Queensland (Brisbane and regions): Queensland’s momentum has been broad-based. In the June quarter 2025, the state matched WA for the strongest value uplift (+2.7% q/q). Outside Brisbane, many regional centres (e.g., Rockhampton, Townsville) logged double-digit annual gains in 2025, reflecting investor demand and low vacancy. Expect continued enquiry from upgraders and interstate movers.
South Australia (Adelaide): Adelaide has been a quiet achiever through the cycle, with 2025 seeing units close the gap on houses as buyers trade off space for affordability and amenity. This tilt toward medium-density stock is widening the addressable borrower base—from first-home buyers to downsizers—supporting steady origination pipelines.
New South Wales (Sydney) and Victoria (Melbourne): While the five-year gains are smaller than in Perth/Brisbane, both cities re-entered growth in 2025 as the rate cycle turned and sentiment improved, with all capitals recording quarterly price rises for the first time in four years. Refinance and restructure conversations remain active as borrowers reset from the fixed-rate cliff and re-enter purchase cycles.
Macro drivers matter for conversion.
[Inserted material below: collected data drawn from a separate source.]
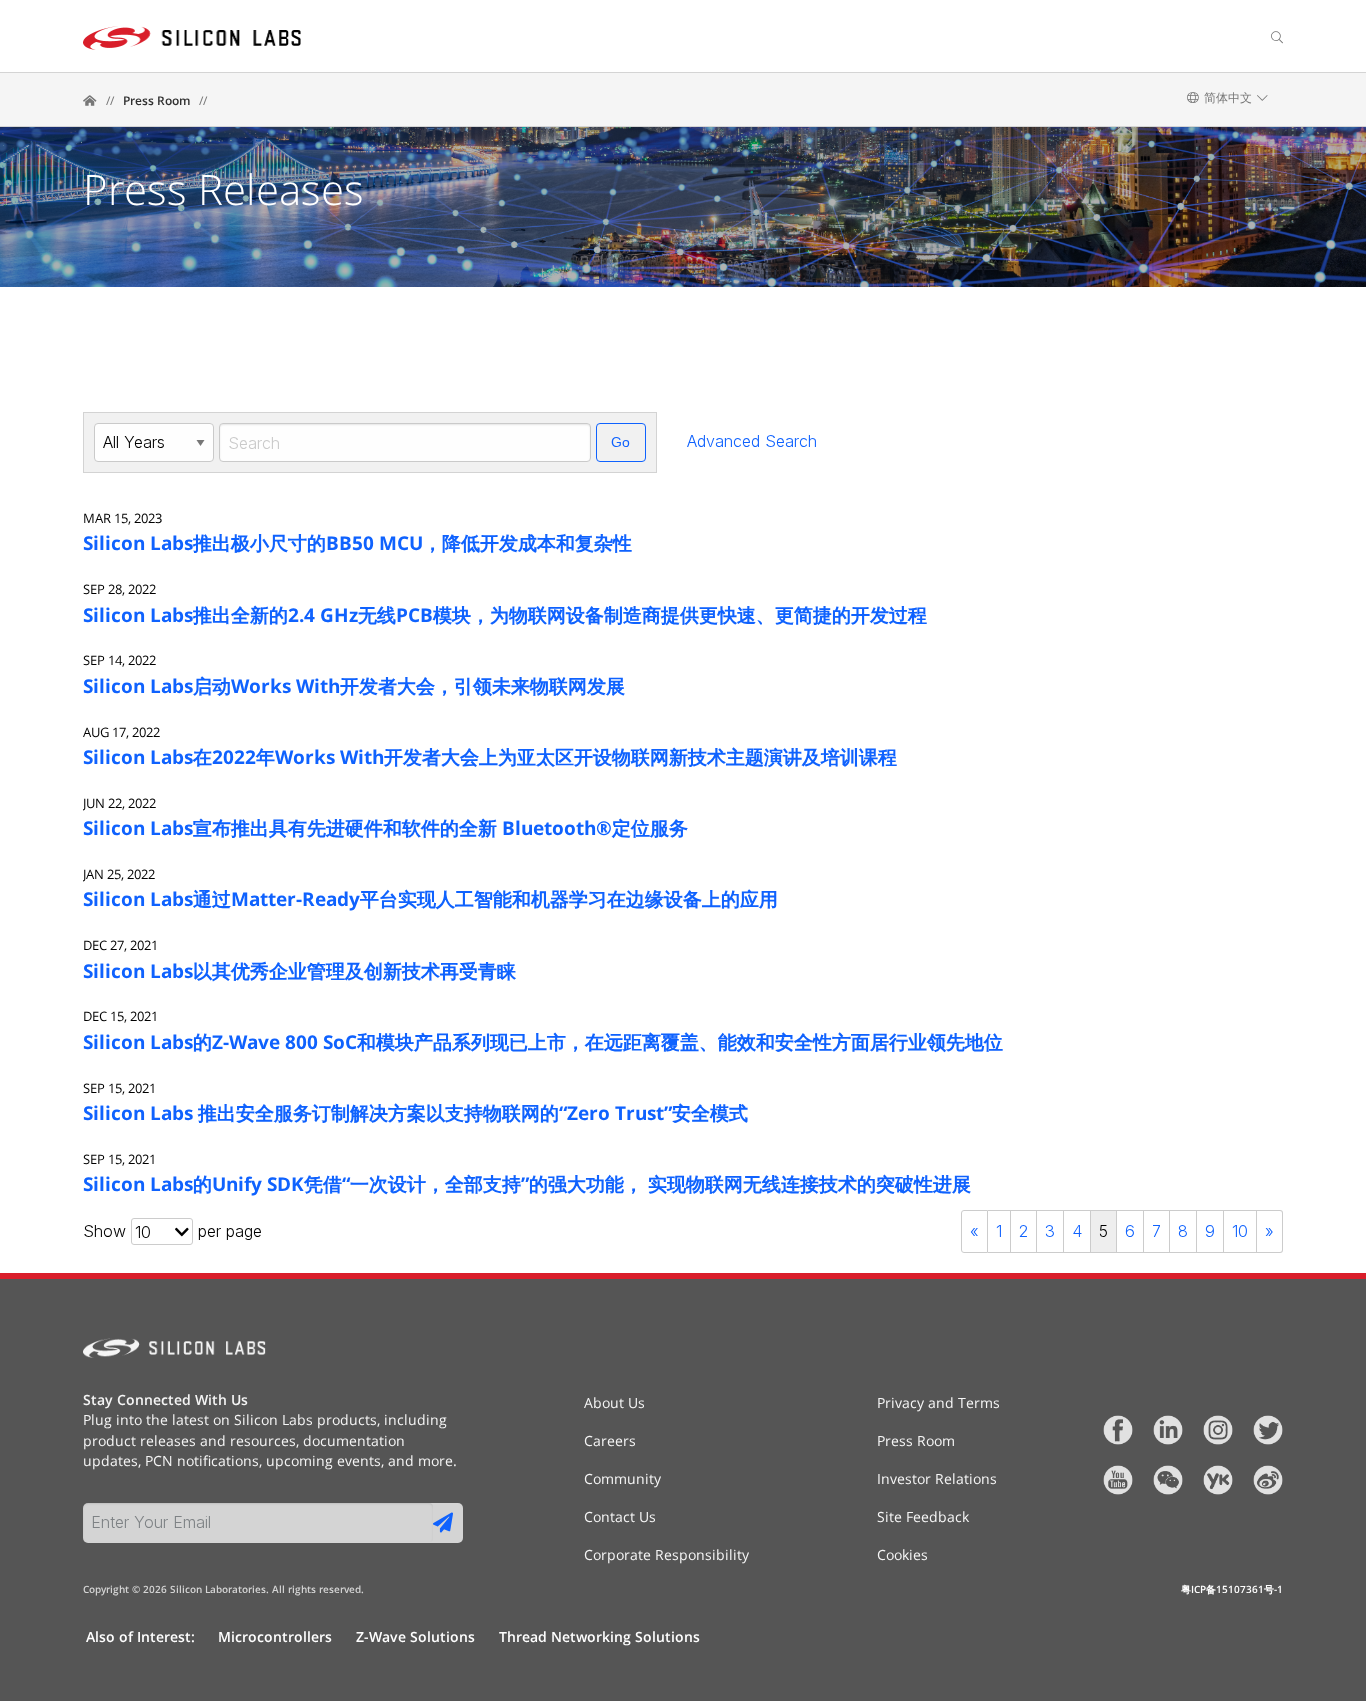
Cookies (902, 1555)
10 (1240, 1231)
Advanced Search (752, 441)
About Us (614, 1403)
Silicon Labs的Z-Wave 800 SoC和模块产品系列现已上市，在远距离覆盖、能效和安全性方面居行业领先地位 (543, 1041)
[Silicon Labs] (90, 101)
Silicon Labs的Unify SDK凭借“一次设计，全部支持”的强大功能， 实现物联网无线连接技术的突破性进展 (527, 1183)
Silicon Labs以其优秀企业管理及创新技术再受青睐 (299, 970)
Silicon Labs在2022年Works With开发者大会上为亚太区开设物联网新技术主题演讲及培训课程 (490, 756)
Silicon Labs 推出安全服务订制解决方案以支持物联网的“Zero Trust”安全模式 (415, 1112)
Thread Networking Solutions (599, 1636)
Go (620, 442)
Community (622, 1479)
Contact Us (620, 1517)
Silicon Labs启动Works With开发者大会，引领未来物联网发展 (354, 685)
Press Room (156, 100)
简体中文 (1228, 98)
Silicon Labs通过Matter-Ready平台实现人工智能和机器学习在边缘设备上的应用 (430, 898)
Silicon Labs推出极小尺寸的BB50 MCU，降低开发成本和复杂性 (357, 542)
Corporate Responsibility (666, 1555)
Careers (610, 1441)
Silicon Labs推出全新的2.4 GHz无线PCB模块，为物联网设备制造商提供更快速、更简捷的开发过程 (505, 614)
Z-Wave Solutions (415, 1636)
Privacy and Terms (938, 1403)
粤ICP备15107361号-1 (1232, 1589)
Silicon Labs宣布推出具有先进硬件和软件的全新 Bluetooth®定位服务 (385, 827)
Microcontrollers (275, 1636)
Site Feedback (923, 1517)
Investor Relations (937, 1479)
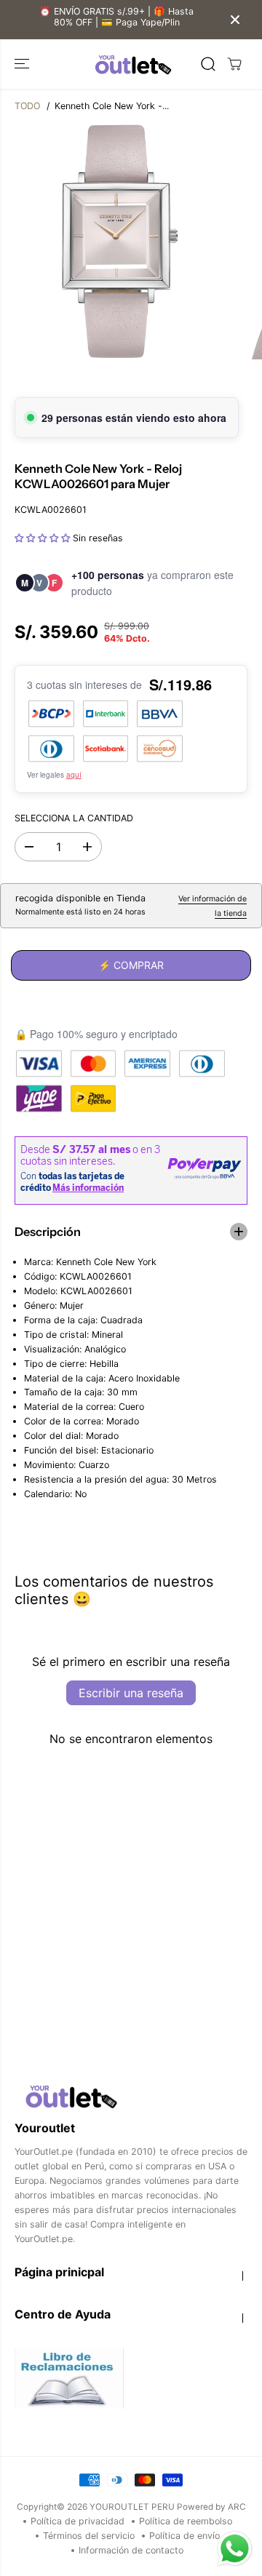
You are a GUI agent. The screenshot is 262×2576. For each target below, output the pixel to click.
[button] (23, 64)
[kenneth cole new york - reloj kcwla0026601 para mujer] (118, 241)
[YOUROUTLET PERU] (131, 64)
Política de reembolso (185, 2521)
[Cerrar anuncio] (235, 19)
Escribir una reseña (131, 1693)
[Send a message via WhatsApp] (235, 2549)
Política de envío (184, 2535)
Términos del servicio (89, 2535)
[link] (131, 2096)
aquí (74, 775)
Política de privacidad (77, 2521)
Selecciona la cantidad (74, 818)
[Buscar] (208, 64)
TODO (27, 105)
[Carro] (234, 64)
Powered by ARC (211, 2507)
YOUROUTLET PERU (132, 2507)
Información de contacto (131, 2550)
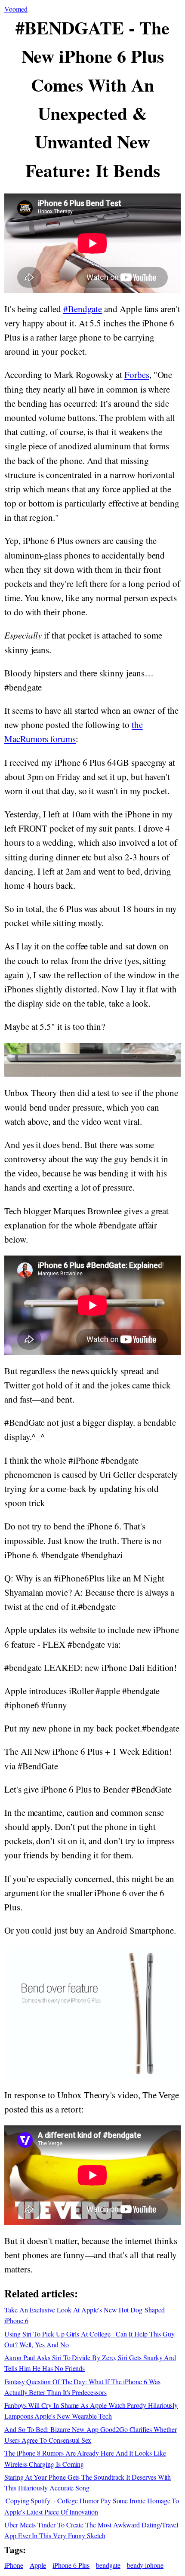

The Reserve Bank’s pivot to easing in 2025 has materially lifted borrowing capacity and demand at the margin, supporting a broad-based upswing across houses and units. National home values notched consecutive monthly and quarterly gains through mid-2025, reversing the late-2024 soft patch. For brokers, that translates into more pre-approvals converting and a deeper pipeline across both owner-occupier and investor segments.
What this means for your book
1. Purchase readiness is back: More borrowers can qualify as rates step down and incomes catch up. Prioritise lapsed pre-approvals from 2024.
2. Investor resurgence in affordable leaders: WA and QLD yields plus capital-growth narratives are drawing investors—tailor servicing calculators to these markets’ price points.
3. Product fit for medium-density buyers: Adelaide’s unit market highlights demand for smaller deposits and LMI-efficient structures.
4. Equity-release opportunities: Five-year capital gains in Perth/Brisbane create scope for equity-funded upgrades or investment purchases; revisit 2020–2022 cohorts.
Bottom line: Australia’s market is bigger, more resilient, and geographically re-balanced. Focus your origination and refinance strategies where momentum is strongest (WA, QLD, SA), while re-engaging Sydney/Melbourne clients benefiting from renewed price traction and improved serviceability.